> _Problem set_:
• A. Name every commenter whose name appears with a date and time in the discussion about the Decarie and de Maisonneuve intersection.
• B. According to the post about the Decarie and de Maisonneuve intersection, what change will the traffic lights there get?

> _Source extract_:
__________________________________________________
Deadly intersection to have lights reconfigured
Traffic lights at the corner of Decarie and de Maisonneuve, where two pedestrians have died over the last year, will get longer walk lights, according to this, but what’s really important is pedestrian crossing lights that prohibit motor vehicles from turning at the same time.
I’m willing to bet that a key problem there is that drivers coming up from under the train overpass don’t have a good view of the intersection till the last minute. You can’t rebuild that entire intersection because of the slope and the overpass, so the only answer is to slow them down.
Po 22:38 on 2020-09-17 Permalink
The only intersection in the city where I’d be ok with a pedestrian scramble crossing.
Tim S. 07:52 on 2020-09-18 Permalink
I spent some time yesterday in one of the nicer MUHC waiting rooms, looking out over the whole site, and thinking that the whole area could be so much nicer if only we could bury the train tracks, even just a shallow stretch around the station. I’m sure it would be expensive and logistically challenging, maybe the metro track would be in the way, but it would solve so many problems.
Ant6n 08:51 on 2020-09-18 Permalink
Raising the tracks 3m or so would be easier and solve most problems related to urban barriers. This applies for essentially all the train underpasses around the inner ring of Montreal, from vendome over namur through the line along the plateau border.
Max 08:55 on 2020-09-18 Permalink
Traffic in that area is horrendous and I can think of no better solution than tweaking the lights in favour of pedestrians and cyclists. It’s gotten so bad that when I need my Momesso fix I take the tunnel from the metro toward the hospital just to avoid that intersection.
Kevin 10:06 on 2020-09-18 Permalink
The tracks were rebuilt in that area just a few years ago, and the road under the tracks was lowered and widened.
Bizarrely, an extra lane appears just as you head under the tracks when heading northbound. That extra lane should appear 100 or 200 metres further south so drivers can see what’s going on and filter to the correct lane.
It’s a a deliberate bottleneck where many drivers cannot get into the correct lane until they’re going downhill, which creates frustration.
By making it safer for pedestrians to cross Decarie just south of the tracks (where there are rarely pedestrians) the city made it more dangerous for pedestrians just north of the tracks.
Michael Black 11:22 on 2020-09-18 Permalink
Apparently the new pedestrian tunnel is delayed again, I can’t remember where I read that. So don’t expect a tunnel for the train any time soon.
nau 10:03 on 2020-09-19 Permalink
The sensible (if expensive) solution recognized years ago was to have a pedestrian/cyclist overpass alongside the train tracks but if memory serves CP flat out refused.
__________________________________________________
> _Data shown_:
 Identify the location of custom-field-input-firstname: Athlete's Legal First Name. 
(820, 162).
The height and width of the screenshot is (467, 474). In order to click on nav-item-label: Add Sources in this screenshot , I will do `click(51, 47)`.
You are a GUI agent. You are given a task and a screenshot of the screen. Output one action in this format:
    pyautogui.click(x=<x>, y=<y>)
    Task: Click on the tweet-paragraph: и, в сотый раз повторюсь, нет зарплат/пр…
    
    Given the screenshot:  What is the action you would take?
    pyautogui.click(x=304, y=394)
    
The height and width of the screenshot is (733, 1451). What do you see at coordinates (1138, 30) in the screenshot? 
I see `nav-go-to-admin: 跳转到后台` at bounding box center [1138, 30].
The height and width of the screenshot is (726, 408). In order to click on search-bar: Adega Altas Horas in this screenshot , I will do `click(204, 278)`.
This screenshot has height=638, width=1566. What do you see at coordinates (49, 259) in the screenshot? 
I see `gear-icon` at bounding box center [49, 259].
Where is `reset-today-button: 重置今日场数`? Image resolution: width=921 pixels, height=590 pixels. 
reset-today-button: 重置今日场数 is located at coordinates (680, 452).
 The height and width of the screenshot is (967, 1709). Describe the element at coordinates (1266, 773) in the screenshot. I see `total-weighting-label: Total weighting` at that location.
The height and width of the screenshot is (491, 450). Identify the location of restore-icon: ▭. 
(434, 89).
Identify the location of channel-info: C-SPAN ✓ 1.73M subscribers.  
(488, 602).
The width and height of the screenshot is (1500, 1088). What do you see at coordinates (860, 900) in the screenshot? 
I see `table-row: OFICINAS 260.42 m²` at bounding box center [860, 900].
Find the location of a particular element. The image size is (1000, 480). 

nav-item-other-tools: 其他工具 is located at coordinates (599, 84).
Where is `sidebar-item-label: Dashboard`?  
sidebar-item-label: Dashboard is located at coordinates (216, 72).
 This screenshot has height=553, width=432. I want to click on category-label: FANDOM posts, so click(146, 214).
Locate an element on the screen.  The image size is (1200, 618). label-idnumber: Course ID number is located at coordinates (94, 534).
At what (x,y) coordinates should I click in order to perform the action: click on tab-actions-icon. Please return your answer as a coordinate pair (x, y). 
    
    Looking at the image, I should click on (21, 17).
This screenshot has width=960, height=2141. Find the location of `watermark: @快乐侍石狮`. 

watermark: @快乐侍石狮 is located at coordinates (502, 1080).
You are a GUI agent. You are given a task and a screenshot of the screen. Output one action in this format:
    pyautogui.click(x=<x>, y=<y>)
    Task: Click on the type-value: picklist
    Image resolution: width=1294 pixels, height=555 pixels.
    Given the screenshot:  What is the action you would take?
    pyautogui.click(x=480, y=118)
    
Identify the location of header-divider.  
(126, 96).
__________________________________________________
> _Answers given_:
• A. Po, Tim S., Ant6n, Max, Kevin, Michael Black, nau

• B. Longer walk lights.